Paxton is fighting U.S. Securities and Exchange Commission's charges filed in federal court in April that he misled investors in a technology company, Servergy. The SEC alleges Paxton raised hundreds of thousands of dollars for Servergy while never disclosing he would receive a commission.
In May 2014, Paxton, then running for attorney general, was fined $1,000 by the Texas State Securities Board for violating the state's Securities Act when he solicited investment clients without being registered to do so. Paxton failed to disclose to his clients that he would receive 30 percent of asset management fees collected, according to that disciplinary order.

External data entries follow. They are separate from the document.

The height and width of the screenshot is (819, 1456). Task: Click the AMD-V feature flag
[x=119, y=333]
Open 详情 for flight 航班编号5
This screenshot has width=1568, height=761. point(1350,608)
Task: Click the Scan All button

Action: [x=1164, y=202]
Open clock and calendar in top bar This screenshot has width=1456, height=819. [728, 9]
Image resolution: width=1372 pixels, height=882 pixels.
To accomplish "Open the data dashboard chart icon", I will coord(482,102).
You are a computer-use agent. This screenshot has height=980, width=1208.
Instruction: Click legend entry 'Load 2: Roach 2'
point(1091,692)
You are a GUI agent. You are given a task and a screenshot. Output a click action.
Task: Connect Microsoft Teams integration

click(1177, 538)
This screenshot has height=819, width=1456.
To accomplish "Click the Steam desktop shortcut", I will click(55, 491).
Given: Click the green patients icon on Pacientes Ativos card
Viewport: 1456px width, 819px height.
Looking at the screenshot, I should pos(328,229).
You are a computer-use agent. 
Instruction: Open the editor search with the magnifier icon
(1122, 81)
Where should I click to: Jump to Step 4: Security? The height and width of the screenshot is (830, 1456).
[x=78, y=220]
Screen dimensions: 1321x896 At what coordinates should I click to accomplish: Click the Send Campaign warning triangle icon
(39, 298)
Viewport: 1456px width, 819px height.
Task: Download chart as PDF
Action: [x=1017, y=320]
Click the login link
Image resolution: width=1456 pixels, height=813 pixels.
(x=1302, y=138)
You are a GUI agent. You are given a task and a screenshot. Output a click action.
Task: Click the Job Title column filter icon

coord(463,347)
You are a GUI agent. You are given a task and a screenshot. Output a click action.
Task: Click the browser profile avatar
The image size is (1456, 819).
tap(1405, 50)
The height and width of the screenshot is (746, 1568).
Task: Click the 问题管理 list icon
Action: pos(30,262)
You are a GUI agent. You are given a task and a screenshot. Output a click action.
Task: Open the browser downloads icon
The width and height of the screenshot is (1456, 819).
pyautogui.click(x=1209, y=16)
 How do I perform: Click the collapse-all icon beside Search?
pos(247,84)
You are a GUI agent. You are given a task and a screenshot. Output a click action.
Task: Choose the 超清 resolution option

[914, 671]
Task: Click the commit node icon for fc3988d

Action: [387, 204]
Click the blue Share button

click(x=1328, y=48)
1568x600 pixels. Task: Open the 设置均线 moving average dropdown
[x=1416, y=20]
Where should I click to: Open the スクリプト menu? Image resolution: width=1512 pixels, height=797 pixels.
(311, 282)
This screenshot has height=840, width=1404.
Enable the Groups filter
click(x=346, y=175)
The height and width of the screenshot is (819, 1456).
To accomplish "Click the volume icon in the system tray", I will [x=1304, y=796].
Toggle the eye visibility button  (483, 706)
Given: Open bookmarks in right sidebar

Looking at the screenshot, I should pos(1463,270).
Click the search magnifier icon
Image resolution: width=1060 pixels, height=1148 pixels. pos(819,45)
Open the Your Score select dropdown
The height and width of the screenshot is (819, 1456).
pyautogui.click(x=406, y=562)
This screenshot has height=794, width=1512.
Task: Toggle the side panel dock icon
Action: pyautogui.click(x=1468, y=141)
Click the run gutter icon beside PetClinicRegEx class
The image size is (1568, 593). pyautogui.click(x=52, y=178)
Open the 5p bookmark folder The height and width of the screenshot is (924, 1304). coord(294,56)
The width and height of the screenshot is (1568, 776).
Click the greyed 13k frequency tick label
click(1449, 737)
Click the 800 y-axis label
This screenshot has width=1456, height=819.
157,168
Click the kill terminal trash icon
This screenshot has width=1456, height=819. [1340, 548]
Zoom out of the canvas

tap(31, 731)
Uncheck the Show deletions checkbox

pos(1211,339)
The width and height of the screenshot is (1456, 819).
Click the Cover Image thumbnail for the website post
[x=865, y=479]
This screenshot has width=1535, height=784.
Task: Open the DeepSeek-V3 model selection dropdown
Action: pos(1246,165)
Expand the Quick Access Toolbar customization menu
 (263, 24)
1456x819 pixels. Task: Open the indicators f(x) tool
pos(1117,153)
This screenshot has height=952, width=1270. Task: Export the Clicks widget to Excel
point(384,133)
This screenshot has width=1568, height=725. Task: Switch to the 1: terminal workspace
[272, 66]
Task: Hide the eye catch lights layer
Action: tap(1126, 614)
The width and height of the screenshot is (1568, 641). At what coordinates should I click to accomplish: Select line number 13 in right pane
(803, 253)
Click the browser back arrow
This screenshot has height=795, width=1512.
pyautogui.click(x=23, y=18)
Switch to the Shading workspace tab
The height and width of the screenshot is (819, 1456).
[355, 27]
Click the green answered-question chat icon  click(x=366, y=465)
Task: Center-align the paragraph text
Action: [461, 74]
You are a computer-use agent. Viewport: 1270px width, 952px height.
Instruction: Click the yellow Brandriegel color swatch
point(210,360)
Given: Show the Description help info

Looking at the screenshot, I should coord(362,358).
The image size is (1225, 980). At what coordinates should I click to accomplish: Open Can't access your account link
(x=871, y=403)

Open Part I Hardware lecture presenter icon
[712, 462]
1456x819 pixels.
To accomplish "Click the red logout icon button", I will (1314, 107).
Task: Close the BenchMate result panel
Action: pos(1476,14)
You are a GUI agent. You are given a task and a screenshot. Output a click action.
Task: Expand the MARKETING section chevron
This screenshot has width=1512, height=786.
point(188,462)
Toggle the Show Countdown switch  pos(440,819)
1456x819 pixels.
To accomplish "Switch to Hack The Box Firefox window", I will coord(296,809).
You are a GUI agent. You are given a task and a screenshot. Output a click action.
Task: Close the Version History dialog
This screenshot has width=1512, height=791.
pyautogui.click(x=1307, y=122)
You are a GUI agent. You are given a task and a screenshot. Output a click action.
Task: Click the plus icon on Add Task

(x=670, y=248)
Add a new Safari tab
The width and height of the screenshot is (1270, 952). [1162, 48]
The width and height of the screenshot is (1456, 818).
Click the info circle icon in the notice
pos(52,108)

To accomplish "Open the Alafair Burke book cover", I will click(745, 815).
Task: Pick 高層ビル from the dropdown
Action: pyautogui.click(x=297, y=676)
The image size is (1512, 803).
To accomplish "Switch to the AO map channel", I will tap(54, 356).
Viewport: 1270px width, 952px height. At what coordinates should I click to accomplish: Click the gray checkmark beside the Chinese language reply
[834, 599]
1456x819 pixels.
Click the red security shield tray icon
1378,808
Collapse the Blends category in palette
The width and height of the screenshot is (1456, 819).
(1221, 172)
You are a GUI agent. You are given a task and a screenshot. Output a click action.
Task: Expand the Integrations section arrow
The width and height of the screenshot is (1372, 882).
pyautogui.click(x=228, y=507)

A Collin County grand jury indicted Paxton last summer on two counts of first degree state securities fraud and a single count of third degree felony, charges rooted in the same allegations that lead to the TSSB's disciplinary order. Paxton did get some good news out of Collin County when another grand jury there decided in March to take no action against him in separate criminal charges related to a real estate transaction in McKinney.
Last summer, Paxon raised brows when it came to light he'd accepted a $100,000 gift from a businessman allegedly without knowing the donor faced allegations of Medicare and Medicaid fraud. Paxton received the gift from James Webb, president of Preferred Imagine, to help Paxton with costs stemming from his many legal troubles.
The U.S. attorney for the North District of Texas announced that the North Texas medical imaging company agreed to a $3.5 million settlement for allegedly providing services to Medicare and Medicaid patients without an attending physician present, as required by law. Paxton claimed to have not known about the probe and his office had little involvement.